While this is pointed more toward PowerPoint online, there will be a gradual crossover of services.
I actually found the aforementioned Tell Me tool an excellent resource in PowerPoint. It isn’t my strongest Office tool, and having the option to ask for what I wanted was a welcome addition to the screen, and I can see this tool being extremely well used.
Office 2016: Outlook
Outlook, my email client of choice, has altered its attachment handling. This is actually quite a big deal. Attachment management has never been an Outlook strong point, and now we have a massive list of shiny new options to play with.
Attach File now delivers a drop-down menu illustrating your 12 most recently attached items. This list displays from both off- and online sources, including Dropbox, Google Drive, and of course, SharePoint and OneDrive. If the attachment is stored online, you can now choose from one of three options;
- Insert Edit Link: Recipient can edit this document
- Insert View Link: Recipient can only view this document
- Attach Copy: Everyone receives a copy of the file
When Office 2016 actually arrives in the fall, I’d like to see this tool functionality expanded slightly by offering senders the chance to upload their document on the fly, to OneDrive, and to send a link to that file.
Outlook now resizes well, too, in a small nod to the tablet market, as you can see in the image below (Office 2013 on the right). In Office 2013, reducing the Outlook window size slowly crumples your folder list until they are unreadable. Outlook 2016 automatically collapses the list, hiding them until needed with a very handy back button. In a similar nod to devices with smaller storage, local mail storage can now be switched between 1, 3, 7, or 14 days, whilst Outlook 2013 defaults to one month.
Something Microsoft Exchange account administrators will be interested in is that Exchange accounts must now be created using the Auto-Account setup; there will no longer be support for manually created accounts using direct server names. This means unless your organization supports and publishes autodiscover information, you’ll be out in the cold.
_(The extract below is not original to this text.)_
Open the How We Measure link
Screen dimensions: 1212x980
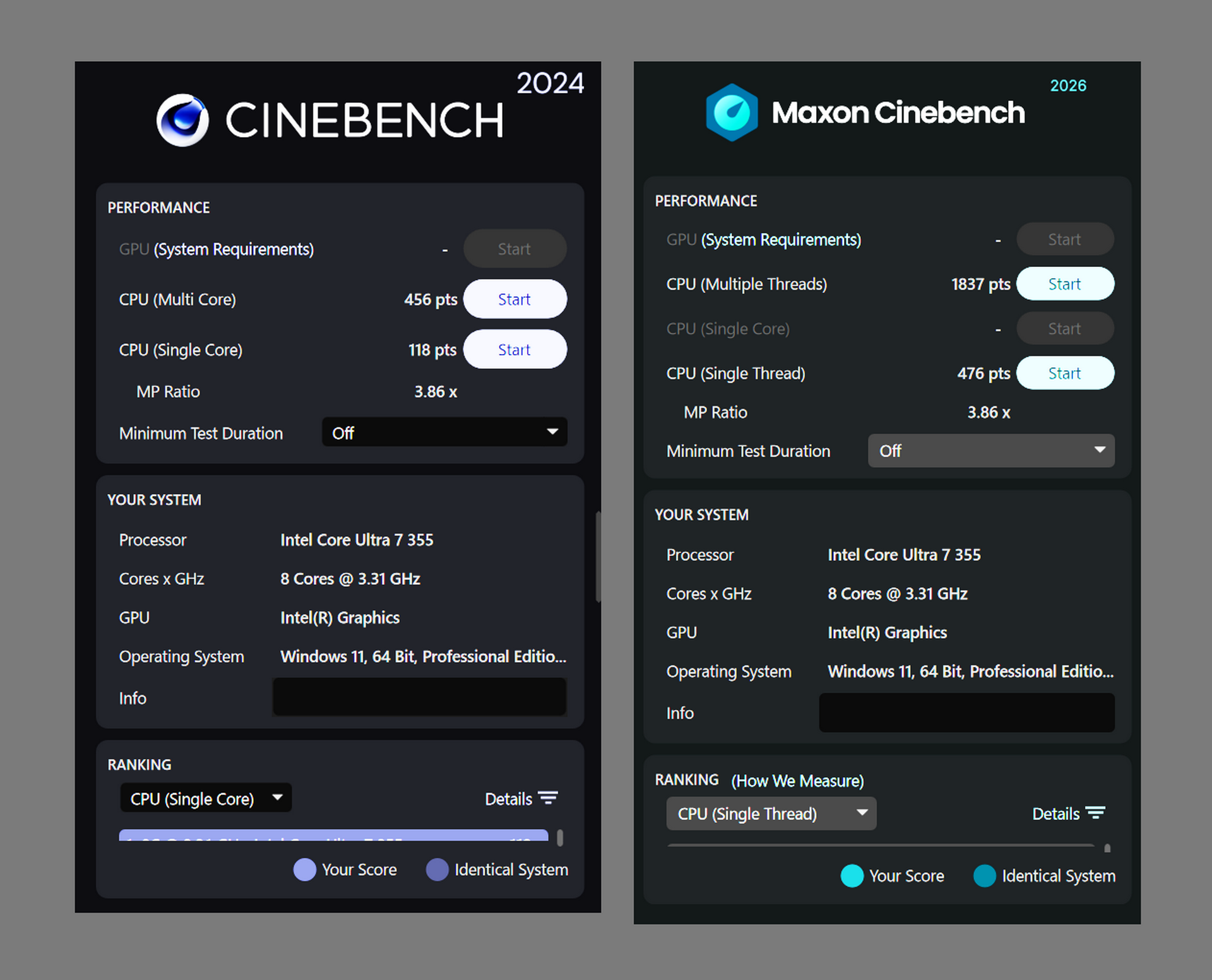pos(797,781)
Email management tool, Clutter, will also be coming to Outlook 2016. Clutter is already available to O365 users, utilizing the Office Graph to help manage your inbox more efficiently. Clutter simulates the email aspect of your world, the regularity you interact with individuals, their location, and swiftly files away the more irritating mail that isn’t quite spam. Clutter isn’t spam removal. It is a machine learning tool designed to understand mail priority and offer you a personalized service. I’m looking forward to this one!
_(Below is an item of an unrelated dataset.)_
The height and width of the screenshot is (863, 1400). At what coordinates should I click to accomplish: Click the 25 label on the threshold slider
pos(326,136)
Finally, something to always look forward to are the updated Top-Level Domain junk mail lists, saving you and I a morsel of time each day.
Winners and Losers
The biggest Office 2016 winner is clearly Outlook. The attachment management, the introduction of Clutter, changes to local mail storage, and improved resizing lead me to believe this will be another year or more onboard the Outlook train.
Overall though, Office 2016 is nice. Not sublime, just really nice. There is an aesthetic consistency throughout the suite, as well as a continuation from Office 2013 which many users will appreciate. The visual changes–other than the introduction of the Tell Me bar–are relatively minimal.
It has been an important update period for Microsoft. Office has been a long running standard for Microsoft and with an increasing number of pretenders to the throne, it has been important to solidify an expanding user-base.
Are these changes key enough for you to switch from Office 2013 to Office 2016? Which updates to the Office suite would make that decision easier?